We could have done with it that afternoon.

We are 80 kilometres from Bright. This is our last fuel-stop, and soon there will be hot showers and beer and a proper meal. 'Crew is itching to leave. So am I, so is Bly. The three of us blast up the road, and come to an intersection.

'Crew is a fiercely intelligent man, and you could not wish for a finer bloke to have at your side when the zombies are climbing through the windows and you’re out of ammo. He is an exceptional rider and an outright gentleman.

Under no circumstances ever are you to let this man navigate.

"Do you know which way it is?" asks Bly.

"Yep" says 'Crew, and takes off.

We ride on, and I am surprised -Tim has not yet caught us up. Tim is not a slouch on a bike, but he steadfastly refuses to appear in my rear-view mirrors.

Some time and an excess of kilometres later it becomes apparent why we have not seen Tim. Tim has a GPS. We have NFI.

'Crew is all apologies. Bly attempts to summon something comprehensible from his mobile regarding our location. I stand around thieving oxygen.

We take a decision to keep riding in the direction we are going. A fifty-fifty gamble. One we lose.

Every now and then we pass clusters of houses. The houses are shut, and no-one is outside. As the afternoon closes and the evening bids the Sun farewell, these small islands of humanity become even more desolate-looking.

We pull up in one of those tiny towns with long names, and come to the attention of a local woman. When 'Crew asks if we are anywhere near Bright, her face beams and she says "Oh no, you’re miles away."

It begins to rain in earnest. After what seems like an aeon, we extract directions from Mrs Smalltown, and good directions they are. There is a small problem I am running out of fuel.

If I am running out of fuel, then Bly is running on fumes….. Into the deepening murk we ride, the rain so heavy I can barely see Bly’s tail-light.

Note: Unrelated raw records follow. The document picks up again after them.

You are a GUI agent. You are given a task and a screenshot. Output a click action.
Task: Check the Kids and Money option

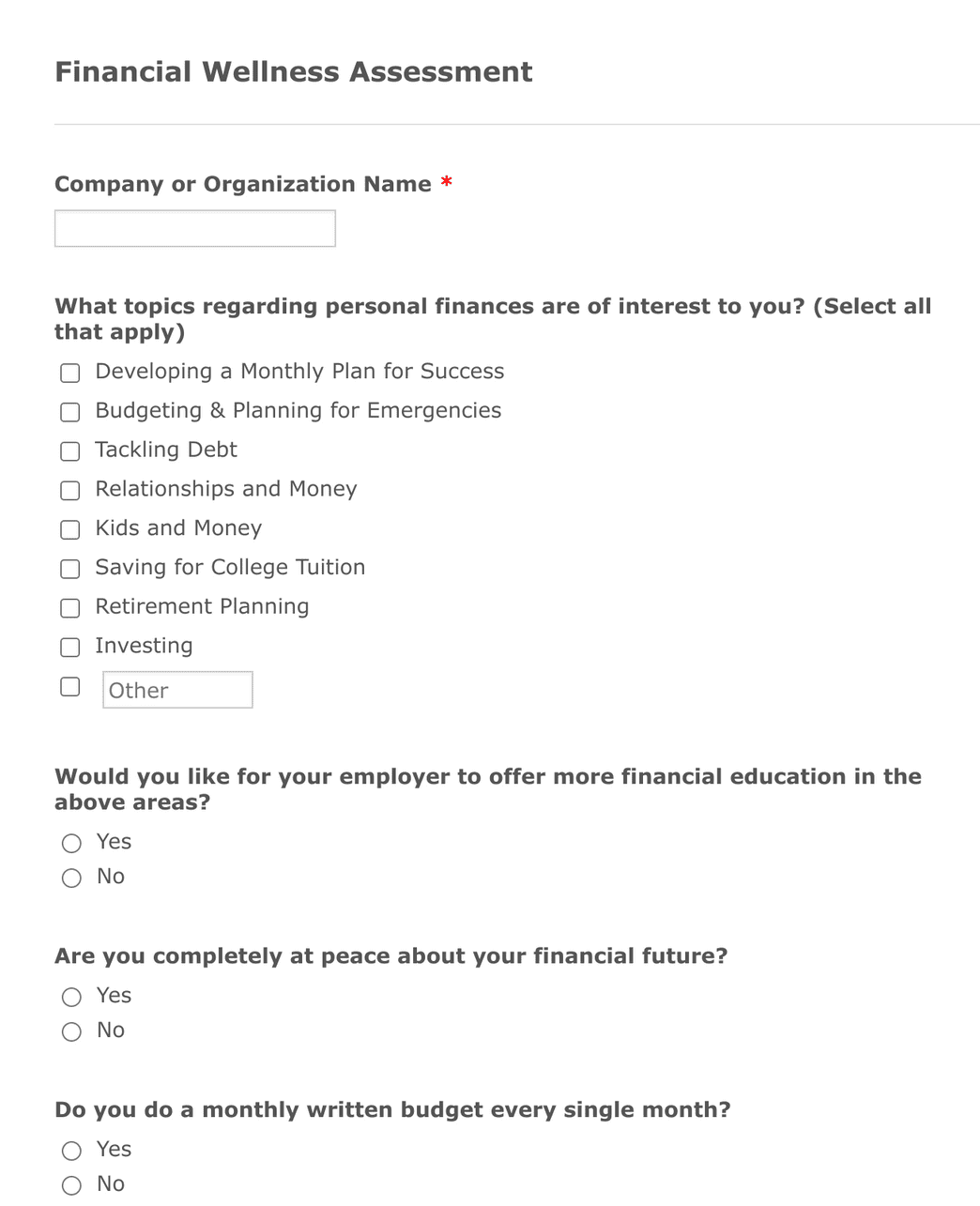click(x=69, y=529)
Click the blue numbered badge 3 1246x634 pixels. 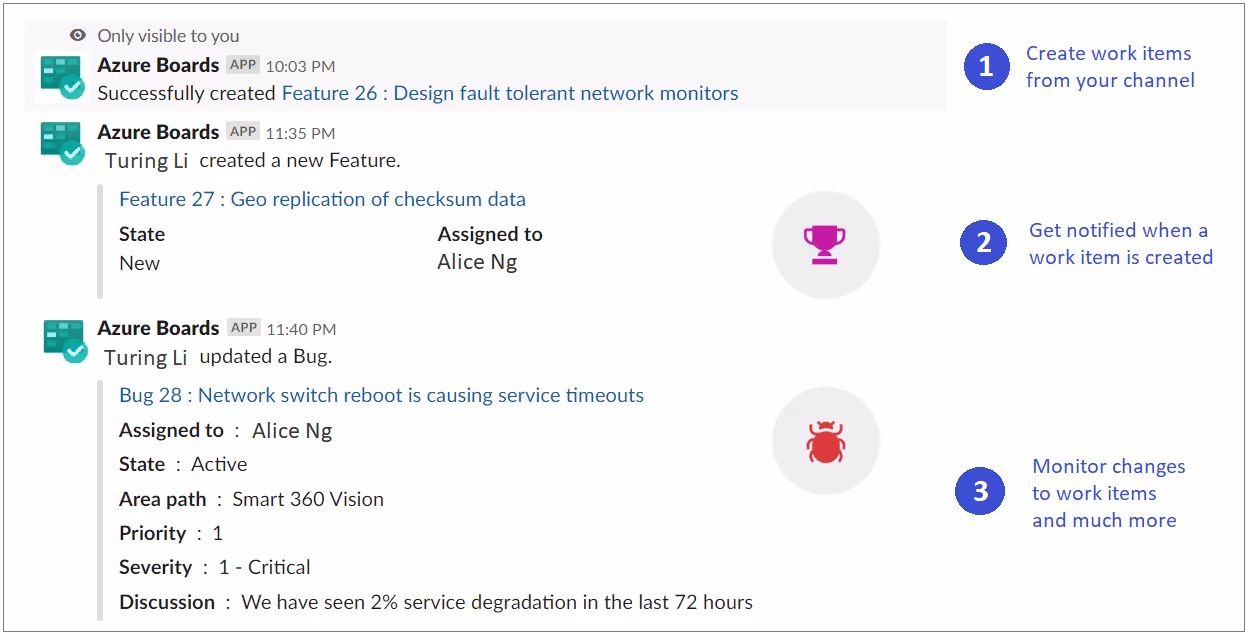pos(980,492)
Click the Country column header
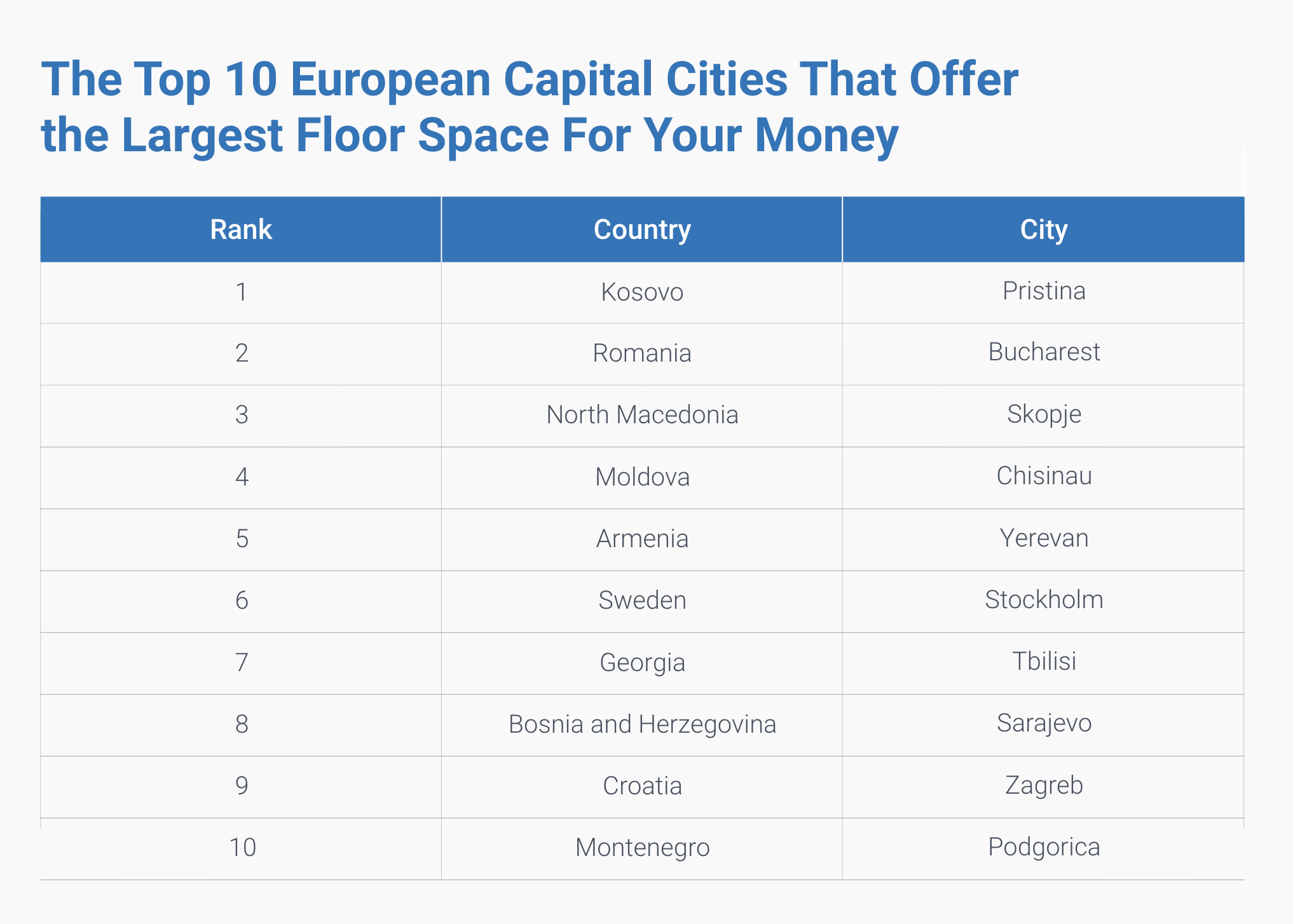 point(642,229)
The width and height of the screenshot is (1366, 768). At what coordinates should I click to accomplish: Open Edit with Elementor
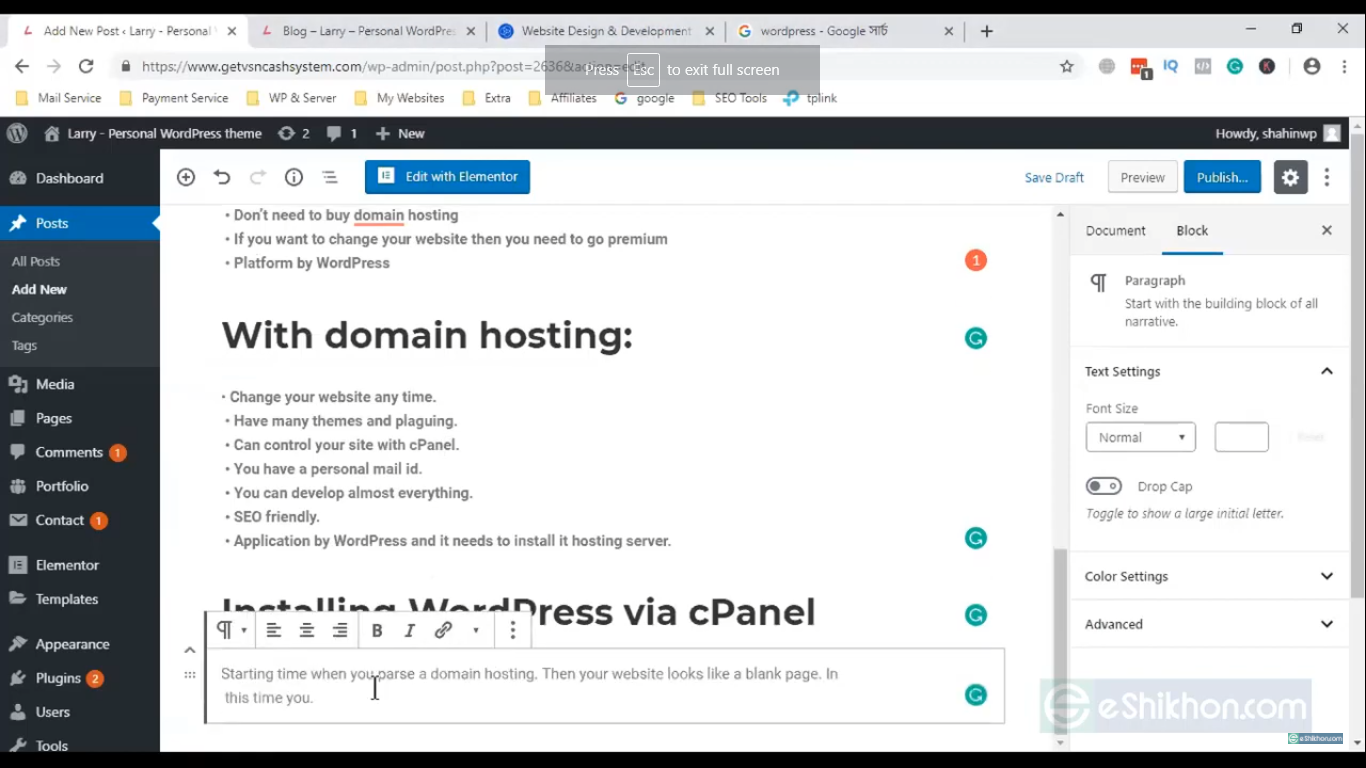tap(447, 177)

Fuck, I can barely see the road. There are very few straights, and many corners. No time to rest. No way to get warm. No fuel.

Bly is slowing at every house we pass, desperate for a fuel-rich Samaritan to appear bearing 98 octane.

We pass a place called Hell-Hole Creek, and I imagine a future where our whitened skeletons, still astride our rusted hulks of bikes, stand at the side of the road, bearing witness to the fate of The Young and The Mapless. Bly pulls over, outside a pub. The look on his face is grim. He has a couple of kilometres at most in the tank.

There is a local in the pub that comes out to see what the commotion is. He cannot help us, but tells of a store up the road about a kilometre away that might be willing to help us out.

The Dederang General Store

We roll into a darkened drive. The pumps are closed, the store is shut, and it would appear that we are Shit Out of Luck. We shamble around outside the store like gore-tex and leather mummies. 'Crew goes to knock on the door of the house attached to the store, but before he can the lights flicker on. A warm, cheery voice calls out – "No worries fellas, we’re just turning the pumps on. Come inside out of the rain – can we make you a warm meal?"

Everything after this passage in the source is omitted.